Si la personne aidée n’a pas le comportement attendu, ne manifeste pas de la reconnaissance, ne tient pas compte des préconisations, alors elle est qualifiée d’ingrate, égoïste, décevante, indigne de confiance.

Dans la communication qui en résulte, l’une sera dans la culpabilisation tandis que l’autre sera sur la défensive, dans le rejet voire dans l’indifférence.

Arrêtons-nous un instant sur le processus intérieur de la personne aidante, pour nous interroger sur le montage du mécanisme de sa frustration.

Quand la personne aidée ne montre pas les attitudes et comportements attendus en retour du secours apporté, il y a une émotion négative qui nait chez la personne aidante et génère en elle de la rancune. Elle en veut à l’autre de ne pas lui montrer de signe de reconnaissance et de gratitude.
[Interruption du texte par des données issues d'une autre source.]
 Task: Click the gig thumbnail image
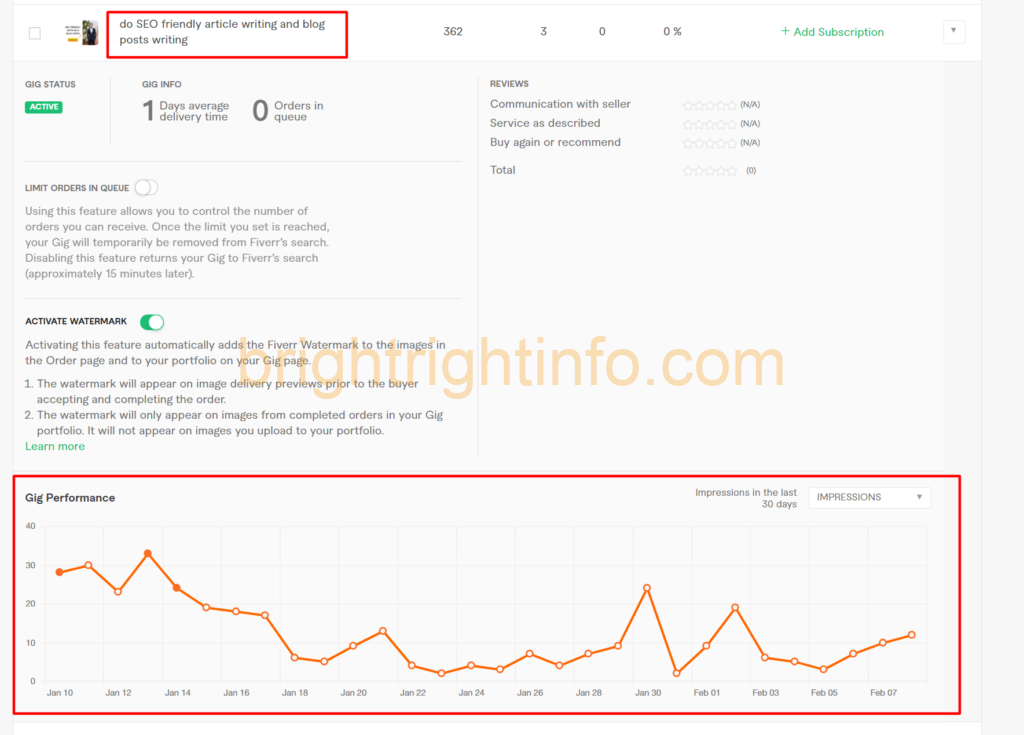click(x=82, y=32)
Cette frustration lui crée une dualité intérieure entre le retour attendu (remerciement, considération) et le retour réel (« je ne t’avais rien demandé »). Si elle donne prise à ce conflit en soi, elle l’alimente en ruminant et ressassant toujours la même situation. Elle s’en veut d’avoir fait autant, généralise et extrapole « c’est toujours pareil, les gens sont égoïstes ». En étant prisonnière de cette attente, elle passe de la rancune (« je lui en veux ») au remords (« je m’en veux ») et s’enferme dans une spirale de surenchère émotionnelle. Enfin, en pleine dysharmonie, elle conclut en disant « c’est fini maintenant, je ne m’occupe que de moi ».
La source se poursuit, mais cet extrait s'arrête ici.